WORK REQUEST: For every line in the records that has the word "agent", make a copy.

INFORMATION:
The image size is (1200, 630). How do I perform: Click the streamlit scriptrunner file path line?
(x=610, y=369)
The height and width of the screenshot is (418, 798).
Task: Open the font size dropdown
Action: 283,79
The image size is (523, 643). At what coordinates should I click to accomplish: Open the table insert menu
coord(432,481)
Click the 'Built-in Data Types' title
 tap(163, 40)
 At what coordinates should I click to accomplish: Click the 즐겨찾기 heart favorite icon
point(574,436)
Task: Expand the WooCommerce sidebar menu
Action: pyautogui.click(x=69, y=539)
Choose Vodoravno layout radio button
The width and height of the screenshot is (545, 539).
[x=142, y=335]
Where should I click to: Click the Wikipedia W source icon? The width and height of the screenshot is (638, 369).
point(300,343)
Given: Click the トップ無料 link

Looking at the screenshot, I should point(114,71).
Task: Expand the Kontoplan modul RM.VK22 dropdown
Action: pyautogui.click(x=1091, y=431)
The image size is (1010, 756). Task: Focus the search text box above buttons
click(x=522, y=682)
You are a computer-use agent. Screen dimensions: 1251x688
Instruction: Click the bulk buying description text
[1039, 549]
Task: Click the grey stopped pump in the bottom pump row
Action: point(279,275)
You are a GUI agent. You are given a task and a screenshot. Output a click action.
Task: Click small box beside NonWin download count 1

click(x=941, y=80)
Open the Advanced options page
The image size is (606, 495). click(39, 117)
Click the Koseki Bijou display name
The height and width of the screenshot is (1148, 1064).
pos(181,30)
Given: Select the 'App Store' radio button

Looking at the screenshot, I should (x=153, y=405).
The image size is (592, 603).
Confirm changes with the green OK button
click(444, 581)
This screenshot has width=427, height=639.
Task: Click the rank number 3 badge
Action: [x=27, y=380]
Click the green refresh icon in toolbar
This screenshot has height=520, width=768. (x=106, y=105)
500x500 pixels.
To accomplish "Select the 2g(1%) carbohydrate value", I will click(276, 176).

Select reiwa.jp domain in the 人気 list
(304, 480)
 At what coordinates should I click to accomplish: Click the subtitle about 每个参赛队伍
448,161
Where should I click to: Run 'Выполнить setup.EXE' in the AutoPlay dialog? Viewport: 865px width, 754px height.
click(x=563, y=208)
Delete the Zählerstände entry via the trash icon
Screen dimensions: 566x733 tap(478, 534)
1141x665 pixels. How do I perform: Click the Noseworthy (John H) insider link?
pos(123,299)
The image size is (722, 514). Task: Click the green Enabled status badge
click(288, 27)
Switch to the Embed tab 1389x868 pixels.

COMPLETED EXERCISE:
You are a computer-use agent. Screen dimensions: 1251x688
You are a GUI agent. You are given a task and a screenshot. Output a click action.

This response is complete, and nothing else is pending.